Convenor of PACFA’s College of Aboriginal and Torres Strait Islander Healing Practices Emeritus Professor Judy Atkinson reminded participants at the 4th International Childhood Trauma Conference, held in Melbourne, of the power of listening, as she facilitated a Masterclass Talking Circle of First Nations thought leaders on ‘First Nations Ways of Healing Trauma and the Connections with Neuroscience.’

Aunty Judy opened the Talking Circle on 1 August with an acknowledgment of the late musician Uncle Archie Roach, whose song ‘They Took The Children Away’ - which amplified the voices of the Stolen Generation - was played at the beginning of the day-long event. This was a recognition of the healing nature of Uncle Archie’s music and the commitment to honour his legacy by continuing this healing work.
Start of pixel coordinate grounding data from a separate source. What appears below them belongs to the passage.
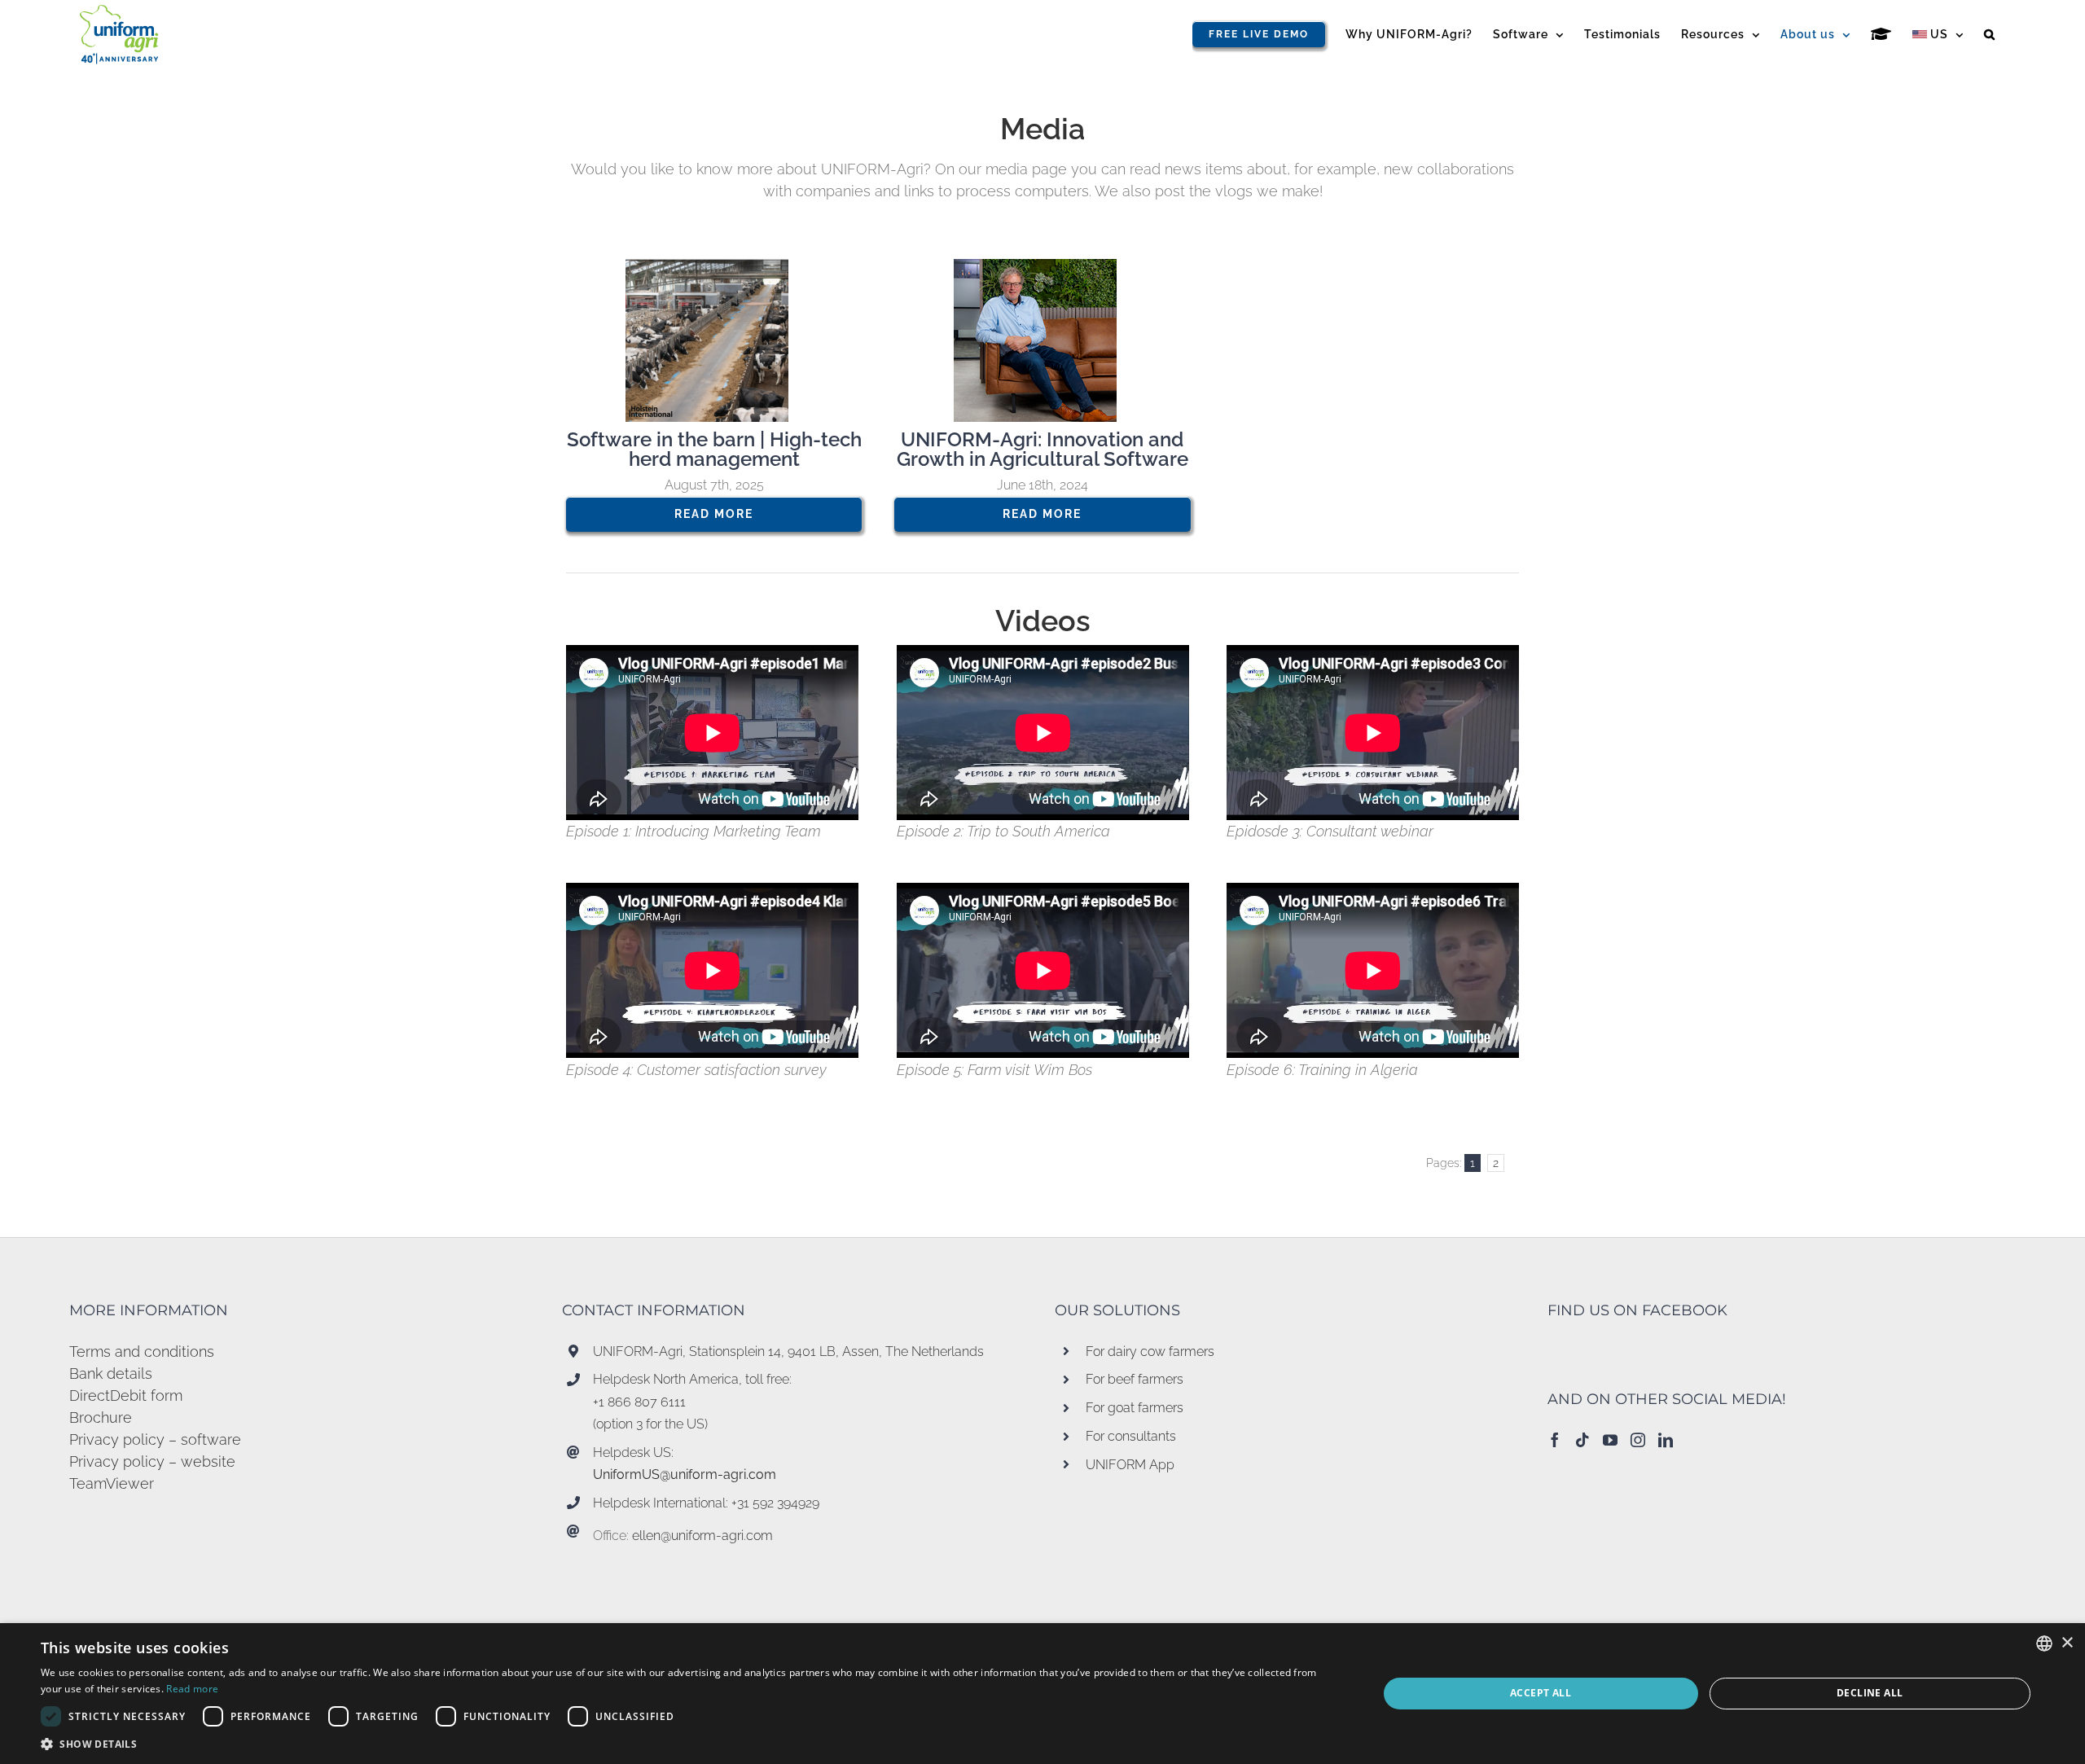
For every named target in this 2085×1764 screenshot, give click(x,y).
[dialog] (1042, 1693)
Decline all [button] (1870, 1693)
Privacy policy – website (152, 1461)
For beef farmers (1134, 1379)
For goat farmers (1134, 1407)
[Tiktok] (1582, 1440)
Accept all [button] (1540, 1693)
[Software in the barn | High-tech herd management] (714, 340)
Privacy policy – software (155, 1439)
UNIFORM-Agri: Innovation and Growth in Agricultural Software (1042, 449)
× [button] (2067, 1643)
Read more (192, 1689)
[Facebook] (1554, 1440)
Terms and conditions (141, 1351)
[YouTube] (1610, 1440)
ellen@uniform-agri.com (702, 1535)
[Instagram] (1638, 1440)
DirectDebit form (125, 1395)
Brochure (100, 1417)
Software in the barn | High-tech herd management (714, 449)
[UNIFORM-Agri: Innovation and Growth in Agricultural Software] (1042, 340)
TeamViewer (111, 1483)
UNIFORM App (1130, 1464)
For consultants (1131, 1436)
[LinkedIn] (1665, 1440)
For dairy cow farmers (1150, 1351)
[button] (1989, 34)
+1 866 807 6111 (639, 1402)
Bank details (110, 1373)
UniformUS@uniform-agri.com (684, 1474)
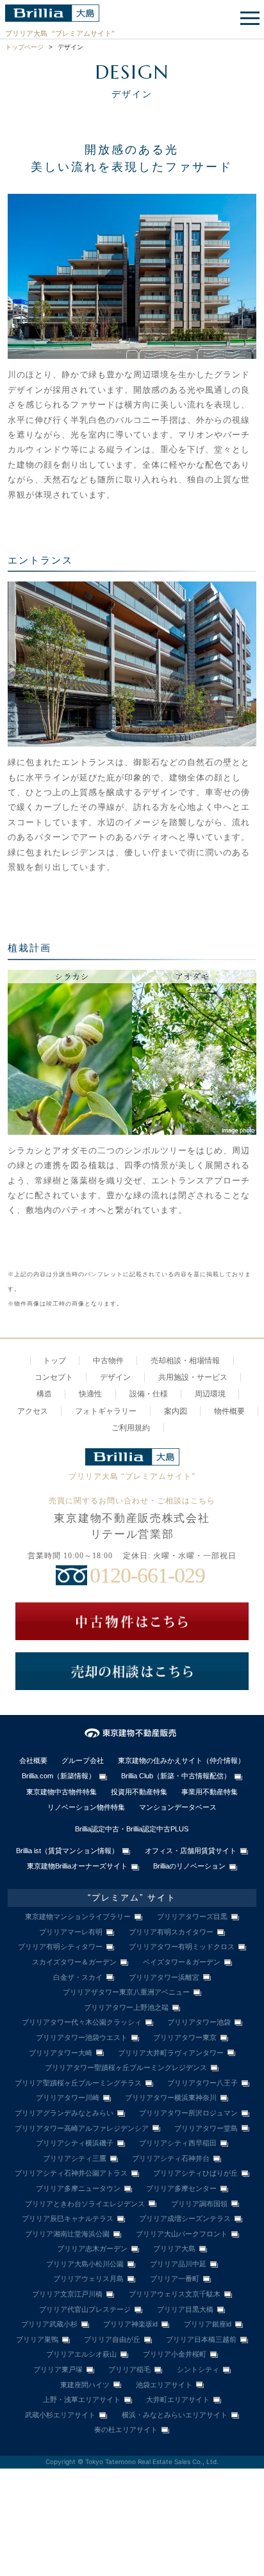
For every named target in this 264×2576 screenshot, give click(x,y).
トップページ (24, 47)
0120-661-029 (147, 1575)
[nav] (248, 19)
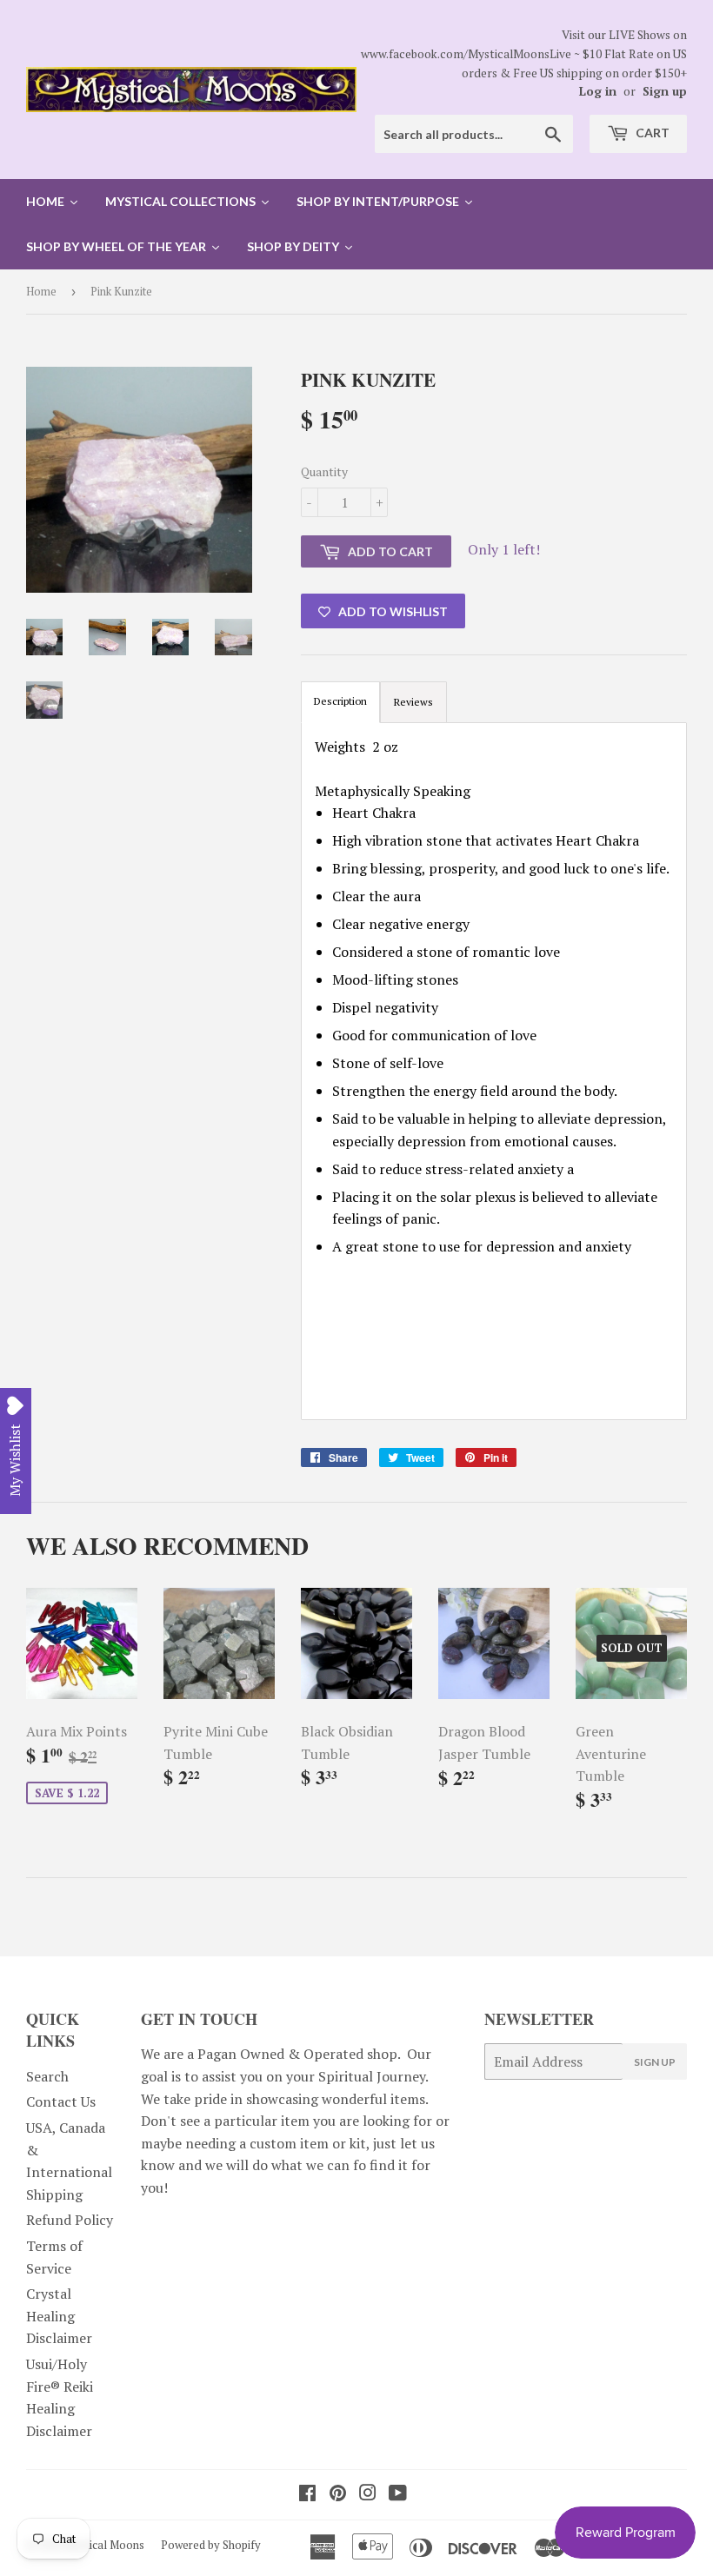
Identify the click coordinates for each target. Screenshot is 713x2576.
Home (41, 291)
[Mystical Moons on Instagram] (367, 2494)
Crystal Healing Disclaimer (59, 2315)
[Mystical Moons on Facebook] (307, 2494)
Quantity (324, 471)
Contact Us (61, 2101)
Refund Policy (69, 2219)
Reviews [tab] (413, 701)
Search (47, 2076)
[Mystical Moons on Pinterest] (338, 2494)
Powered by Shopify (211, 2545)
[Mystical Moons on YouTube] (398, 2494)
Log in (597, 91)
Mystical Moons (104, 2545)
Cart (651, 132)
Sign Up (655, 2061)
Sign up (665, 91)
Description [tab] (340, 700)
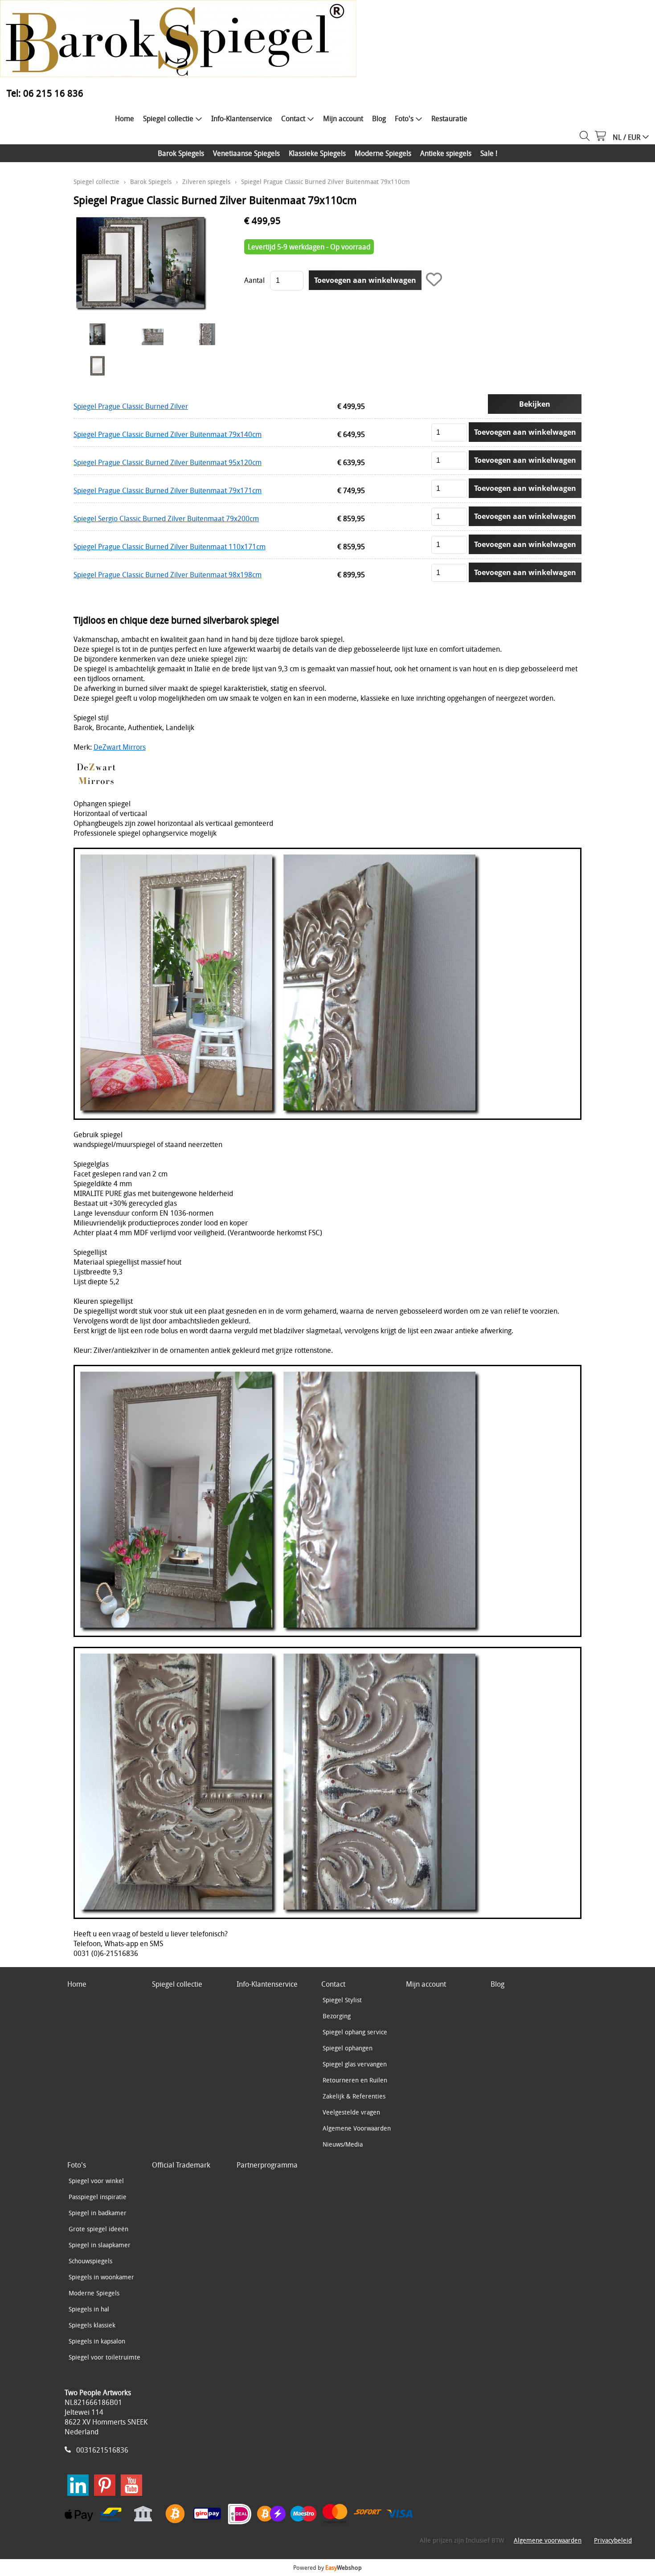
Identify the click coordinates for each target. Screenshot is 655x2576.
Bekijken (534, 404)
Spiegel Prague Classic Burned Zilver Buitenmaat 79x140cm (168, 434)
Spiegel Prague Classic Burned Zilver (131, 406)
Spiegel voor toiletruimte (104, 2357)
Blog (379, 118)
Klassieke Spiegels (317, 153)
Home (124, 118)
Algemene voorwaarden (547, 2540)
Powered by (327, 2568)
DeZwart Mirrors (120, 747)
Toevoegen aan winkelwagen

Aunty Judy followed with a quote from Lewis Mehl-Madrona, First Nations American Associate Professor of Family Medicine and author of Healing the Mind Through the Power of Story.

 ‘We live storied lives. We organise experiences into stories as we share lives interactively with others. The plot, characters and morals of the stories we hear influence our synaptic connections, they change our brains. Stories also live through us. We are born into stories, those of our families, nations, religions and cultures.’

 Each of the panel’s First Nations thought leaders: Gavin Morris (Australia) – also a member of the CATSIHP Leadership Group, Joe Williams (Australia), Cindy Blackstock (Canada), Alayne Hall (New Zealand), Lewis Mehl-Madronna (USA), and Glenda Kickett (Australia) shared insights about storytelling and how stories live in individuals, in the collective and in the land. The panel held hope that stories will change with healing.

Healing will occur through connection to Country; Indigenous knowledge, language and cultural practices; relationships; deep listening and truth-telling. All these elements are antidotes to the traumas of colonisation and its reverberating impacts - the theft of land, the displacement of peoples and the sexual assault of women and children.

The panellists emphasised that Indigenous Healing Practices are Indigenous-led and self-determined by communities but are for everybody. They involve the physical, emotional, spiritual and community.

The need for truth-telling encompasses talking about the wound of the colonising assault on First Nations women and children. Healing starts with truly listening to the children, who, in the words of Cindy Blackstock, teach us that any real justice ‘has to be done on the basis of love and truth.’ 

All who participated in the Masterclass had an inspiring and connecting day.